Kinderzimmer – Ivan Gros (d’après le roman de Valentine Goby) – éditions Actes Sud BD – 2024
En 2013, Valentine Goby publiait Kinderzimmer – « la chambre des enfants » - dans lequel elle racontait l’histoire de Mila, jeune fille de vingt-deux ans détenue au camp de concentration de Ravensbrück en 1944.
« Ravensbrück était un camp de travail pour femmes unique en son genre (…) On y accouchait, on y croisait des enfants. Ils y mourraient. »
Le livre proposé par Ivan Gros n’est pas qu’une adaptation d’un roman poignant. La douleur de son sujet et les multiples écrits et réflexions quant à l’impossibilité de « raconter » ce qu’était un camp de concentration -hors des témoignages des personnes ayant vécu ces événements- est peut-être le véritable sujet de l’ouvrage.
Dès l’ouverture de Kinderzimmer, Ivan Gros affiche des réflexions comme autant de stèles anonymes, dans lesquelles il précise son projet.
« C’était parce que je dessinais que Moumette m’a abordé la première fois. Elle présidait l’amicale des anciennes déportées de Ravensbück (…) Elle était révoltée par la disposition muséographique du Mémorial (…) Elle percevait l’essoufflement des rituels attachés à toute cette machinerie de mémoire qui ponctuaient son existence (…) Elles allaient disparaître bientôt et avec elles leurs paroles. »
Rompre avec l’interdit de la figuration pour perpétuer la mémoire… tout en ne négligeant à aucun moment le risque inhérent à ce projet.
La démarche d’Ivan Gros a consisté à récolter le maximum de dessins réalisés par les femmes prisonnières de Ravensbrück – en captivité ou d’après leurs souvenirs – afin de les utiliser comme matière même de son livre. Chacune de ses planches se contraint à respecter les documents témoignages afin de les intégrer dans sa narration. Ainsi, la réécriture du roman de Valentine Goby s’apparente à un travail de reconstruction et de respect de celles qui ont subi l’Histoire. Chaque dessin des déportées est signalé par un numéro qui renvoie à la fin de l’ouvrage au nom de l’autrice d’origine, mais n’est pas isolé de l’ensemble du récit. Pour ce faire, Ivan Gros a réussi à inventer un graphisme qui permet d’assurer une continuité entre éléments « documentaires » et fictionnels.
« Reconstituer la vie imaginaire et hautement probable de Mila à la lumière des dessins de déportés. »
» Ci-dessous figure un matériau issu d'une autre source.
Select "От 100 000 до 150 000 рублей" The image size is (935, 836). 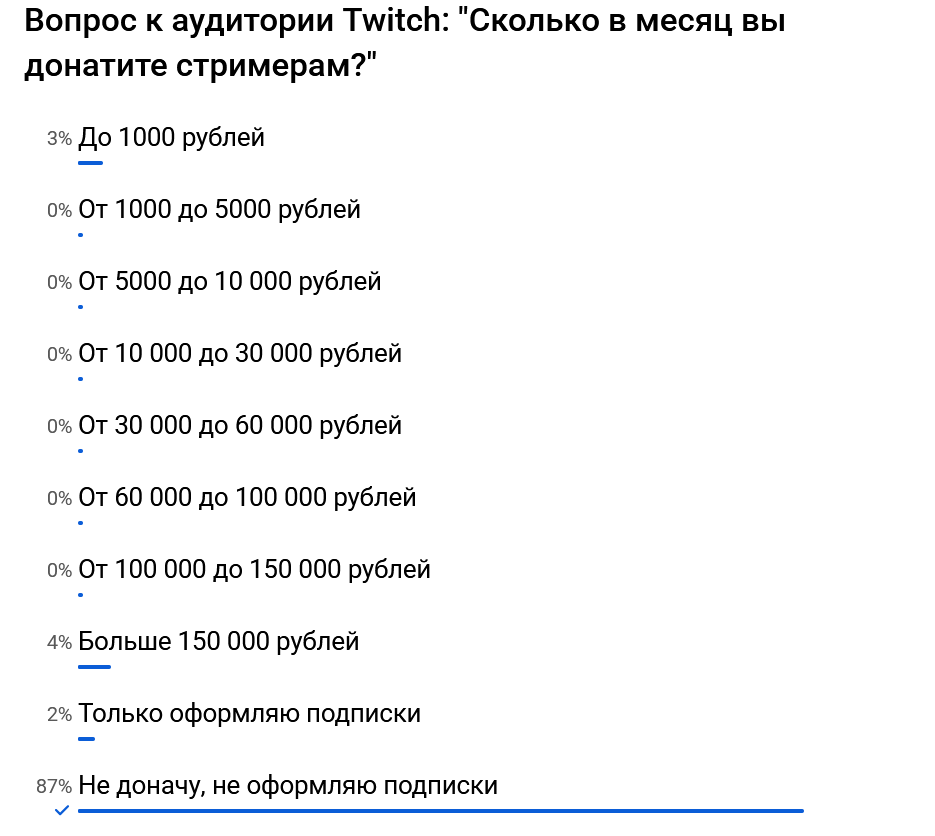[x=254, y=570]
Les planches emplies de textes à la manière d’un mur fait de briques sont passionnantes dans leur réflexion, évoquant tour à tour Georges Didi-Huberman, Charlotte Delbo ou Claude Lanzmann.
Ivan Gros parvient à proposer un livre mêlant fiction et documentaire avec une grande aisance. On est bouleversé par l’histoire de Mila tout autant que par les réflexions que Kinderzimmer réanime. Remarquable tout au long de ses presque 400 pages, l’ouvrage parvient à proposer de l’inédit et à ainsi ranimer cette douloureuse mémoire. Le livre est en ce sens indispensable.